Antonia Gocke, Bente Siebels, Jelena Navolić, Carla Reinbold, Julia E Neumann, Stefan Kurtz, Hartmut Schlüter
Abstract
Open AccessOmics analyses are crucial for understanding molecular mechanisms in biological research. The vast quantity of detected biomolecules presents a significant challenge in identifying potential biomarkers. Traditional methods rely on labor-intensive literature mining to extract meaningful insights from long lists of regulated candidates of biomolecules. To address this, we developed OmixLitMiner 2 (OLM2) to improve the efficiency of omics data interpretation, speed up the validation of results and accelerate further evaluation based on the selection of marker candidates for subsequent experiments. The updated tool utilizes UniProt for synonym and protein name retrieval and employs the PubMed database as well as PubTator 3.0 for searching titles or abstracts of available biomedical literature. It allows for advanced keyword-based searches and provides classification of proteins or genes with respect to their representation in the literature in relation to scientific questions.
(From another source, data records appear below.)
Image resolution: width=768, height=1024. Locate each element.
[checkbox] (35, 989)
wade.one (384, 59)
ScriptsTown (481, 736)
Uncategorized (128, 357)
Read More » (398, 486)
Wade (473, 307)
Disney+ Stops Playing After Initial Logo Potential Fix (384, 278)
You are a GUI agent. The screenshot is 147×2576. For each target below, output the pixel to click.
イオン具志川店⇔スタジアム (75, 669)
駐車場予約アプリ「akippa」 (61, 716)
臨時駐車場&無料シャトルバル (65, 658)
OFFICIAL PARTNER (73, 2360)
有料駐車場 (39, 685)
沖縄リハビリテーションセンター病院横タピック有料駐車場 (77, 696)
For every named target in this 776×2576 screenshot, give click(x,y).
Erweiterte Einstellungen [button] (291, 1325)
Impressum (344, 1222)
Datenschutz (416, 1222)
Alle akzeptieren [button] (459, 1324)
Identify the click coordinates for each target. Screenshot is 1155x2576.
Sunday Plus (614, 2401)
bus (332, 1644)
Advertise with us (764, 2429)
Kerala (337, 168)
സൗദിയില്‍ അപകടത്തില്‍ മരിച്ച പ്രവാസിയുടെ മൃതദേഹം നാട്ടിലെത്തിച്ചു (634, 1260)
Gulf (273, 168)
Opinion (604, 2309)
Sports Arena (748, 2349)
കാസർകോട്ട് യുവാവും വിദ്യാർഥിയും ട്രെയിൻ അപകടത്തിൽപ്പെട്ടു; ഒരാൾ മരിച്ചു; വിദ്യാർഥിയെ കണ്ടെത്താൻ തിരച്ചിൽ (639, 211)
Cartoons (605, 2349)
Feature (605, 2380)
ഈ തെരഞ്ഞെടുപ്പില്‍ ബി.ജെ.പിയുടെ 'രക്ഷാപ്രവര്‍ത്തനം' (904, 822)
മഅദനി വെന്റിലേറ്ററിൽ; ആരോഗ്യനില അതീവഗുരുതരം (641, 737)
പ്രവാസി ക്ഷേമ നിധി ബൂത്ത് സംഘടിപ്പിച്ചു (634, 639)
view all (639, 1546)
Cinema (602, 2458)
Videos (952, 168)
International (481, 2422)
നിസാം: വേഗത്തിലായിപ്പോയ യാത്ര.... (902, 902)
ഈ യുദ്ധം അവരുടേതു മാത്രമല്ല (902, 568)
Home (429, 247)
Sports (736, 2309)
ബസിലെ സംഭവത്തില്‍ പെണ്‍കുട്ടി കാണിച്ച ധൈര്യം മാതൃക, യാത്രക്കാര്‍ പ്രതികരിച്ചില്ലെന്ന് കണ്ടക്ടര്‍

OLM2 offers improved functionality over the previous version and comes with a user-friendly Google Colab interface. In comparison to the previous version, OLM2 improves the retrieval of relevant publications and the classification of biomolecules. We use a case study of spatially resolved proteomic data from the mouse brain cortex to demonstrate that the tool significantly reduces the time compared to manual searches and enhances the interpretability of molecular analysis.